Cannon fire from Russian Stormoviks wrecked Nazi tanks. The Russians' massed artillery, their infantry's deadly, two-man anti-tank guns, grenades and Molotov cocktails ripped up German armored columns as they did in last year's battles. But last week there were differences, and the differences favored the Germans. When the Red soldiers found a group of German tanks, they also found German artillery and mortars, bunched to answer the Russian fire. And, in vital sectors, Moscow had to admit that, for all the Red Army's brilliant artillery and anti-tank tactics, for all its carefully devised defense-in-depth, the Germans with their composite columns outnumbered the Russians in men and weapons. Ominous, too, was Moscow's statement that in at least one sector where the Russians retreated the Luftwaffe's control of the air and intensive front-line bombing turned the battle for the Nazis.

Sum & substance of last week's battle reports, from both Berlin and Moscow, was that the Red Army, not only in local sectors but on the entire front where the decisive battles were fought, lacked the planes, tanks, guns to match the German onslaught.

Timoshenko's Choice. Moscow this week confirmed Berlin's major claims: at some points the Germans had advanced 85 and 100 miles and more to the Don itself; German columns were converging toward the key city of Voronezh, just east of the Don, and midway between Moscow and Rostov on the all-important railway to the Caucasus.

Caught between these columns were great and now partially isolated segments of Marshal Semion Timoshenko's armies. A grave effect of the German strategy was to confront Timoshenko with several simultaneous Nazi fronts, further draining his limited totals of men and weapons, giving him the difficult choice of retreat or encirclement. He chose to retreat.

Pressure in the North. Although the Germans' main blow fell south of Moscow, their summer strategy, as it unfolded, embraced the whole Russian front. Near Borodino, where Napoleon won a Pyrrhic victory, Nazi artillery and infantry made just enough of a gesture to pin down the Red forces defending the capital to keep them from relieving Timoshenko. Then, on the Kalinin front northwest of Moscow, the Germans began still another drive. It was geared for speed: fleets of Luftwaffe transports swarmed into rear-line fields to supply the mobile Nazi forces. This served immediately to divert the Red Army from the crucial south; it was also a necessary preliminary to any attempt to encircle and conquer Moscow itself.

Near Leningrad the news was equally bad for Russia. Berlin and Moscow communiques, conflicting in detail, made one fact all too clear: Field Marshal Georg von Keuchler had smashed a Russian effort to drive a deep salient into the Nazi forces around the city, to compel them eventually to lift their siege. Berlin said that the Germans had destroyed the Russians' Second Shock Army; Moscow declared that the army was saved, admitted in effect that its effort to relieve Leningrad and forestall a summer offensive in the north had failed.

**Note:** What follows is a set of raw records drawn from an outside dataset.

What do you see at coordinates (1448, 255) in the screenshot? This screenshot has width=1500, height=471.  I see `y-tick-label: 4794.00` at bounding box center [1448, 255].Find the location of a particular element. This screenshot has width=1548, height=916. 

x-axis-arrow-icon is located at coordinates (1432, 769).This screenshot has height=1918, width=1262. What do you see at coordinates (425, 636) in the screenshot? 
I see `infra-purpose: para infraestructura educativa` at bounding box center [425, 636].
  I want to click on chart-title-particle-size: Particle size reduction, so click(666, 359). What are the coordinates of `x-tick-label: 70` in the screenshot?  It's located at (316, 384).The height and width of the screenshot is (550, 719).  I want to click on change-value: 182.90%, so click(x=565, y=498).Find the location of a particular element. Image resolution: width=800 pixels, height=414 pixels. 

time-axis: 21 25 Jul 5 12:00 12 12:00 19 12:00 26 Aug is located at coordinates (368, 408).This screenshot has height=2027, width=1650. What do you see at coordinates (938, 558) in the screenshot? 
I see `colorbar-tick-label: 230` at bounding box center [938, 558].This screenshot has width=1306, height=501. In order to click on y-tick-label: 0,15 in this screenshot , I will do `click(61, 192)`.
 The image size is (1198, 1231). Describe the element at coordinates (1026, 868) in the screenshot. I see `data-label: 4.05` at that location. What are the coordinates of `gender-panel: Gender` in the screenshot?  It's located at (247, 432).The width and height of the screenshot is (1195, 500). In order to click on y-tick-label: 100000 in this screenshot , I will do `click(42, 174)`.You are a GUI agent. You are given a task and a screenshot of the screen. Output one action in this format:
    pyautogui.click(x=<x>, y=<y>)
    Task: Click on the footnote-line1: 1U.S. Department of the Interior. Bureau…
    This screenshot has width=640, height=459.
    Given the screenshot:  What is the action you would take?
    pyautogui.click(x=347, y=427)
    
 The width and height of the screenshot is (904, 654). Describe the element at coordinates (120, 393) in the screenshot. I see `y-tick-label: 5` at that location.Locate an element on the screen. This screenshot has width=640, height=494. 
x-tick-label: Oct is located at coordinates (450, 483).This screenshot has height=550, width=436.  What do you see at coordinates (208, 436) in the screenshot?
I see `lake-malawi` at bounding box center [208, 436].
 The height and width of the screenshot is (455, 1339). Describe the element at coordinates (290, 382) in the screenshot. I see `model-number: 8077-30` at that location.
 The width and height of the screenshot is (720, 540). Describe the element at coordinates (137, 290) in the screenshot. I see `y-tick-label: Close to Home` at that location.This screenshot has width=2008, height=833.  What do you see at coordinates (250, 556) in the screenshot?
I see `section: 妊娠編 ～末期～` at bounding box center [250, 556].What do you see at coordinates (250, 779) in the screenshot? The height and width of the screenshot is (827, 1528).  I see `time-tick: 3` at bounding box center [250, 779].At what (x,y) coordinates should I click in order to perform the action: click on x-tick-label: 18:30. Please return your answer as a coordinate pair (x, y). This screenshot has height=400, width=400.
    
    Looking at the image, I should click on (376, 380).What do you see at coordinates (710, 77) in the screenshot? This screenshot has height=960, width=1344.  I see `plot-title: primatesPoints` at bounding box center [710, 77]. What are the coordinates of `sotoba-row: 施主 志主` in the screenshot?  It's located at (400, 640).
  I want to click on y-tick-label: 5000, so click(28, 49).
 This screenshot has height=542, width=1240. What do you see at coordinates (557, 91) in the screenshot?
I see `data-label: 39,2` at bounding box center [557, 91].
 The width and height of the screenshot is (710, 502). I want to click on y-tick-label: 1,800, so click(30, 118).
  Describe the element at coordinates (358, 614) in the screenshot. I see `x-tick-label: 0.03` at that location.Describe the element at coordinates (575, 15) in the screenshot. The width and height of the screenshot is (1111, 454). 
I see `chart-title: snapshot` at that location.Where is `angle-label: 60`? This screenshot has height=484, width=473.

There is hope for the Red Army. At the worst, the Red Army might be defeated but not destroyed; it may, with Stalin and his Government, retire to Russia's great industrial reserve ground in the Urals. But a Russia merely holding out, cut off from its northern and Middle Eastern lines to its allies, would be no great threat to Germany. It is now clear that the Germans held their long winter front against the Red Army with some 25% of the total Nazi forces available for the Russian war. They could hold a weakened, narrowed Russian defensive front with even less.

The Allies' real hope is that the Russians did not have their main strength on the Kursk-Kharkov front, that they had saved their main reserves of men and material for a stand somewhere east of the Don. If this was true, then the U.S. and Great Britain might yet open a second air and land front in Europe in time to relieve Russia and the Red Army; the Germans might yet be halted before they had dismembered the U.S.S.R. and had driven on toward Caucasian oil and a juncture with Rommel in the pincered Middle East (see col. 3).

All this may be no wild and distant hope. But the blackest of all last week's black facts was that Russia and her allies had to fall back on hope.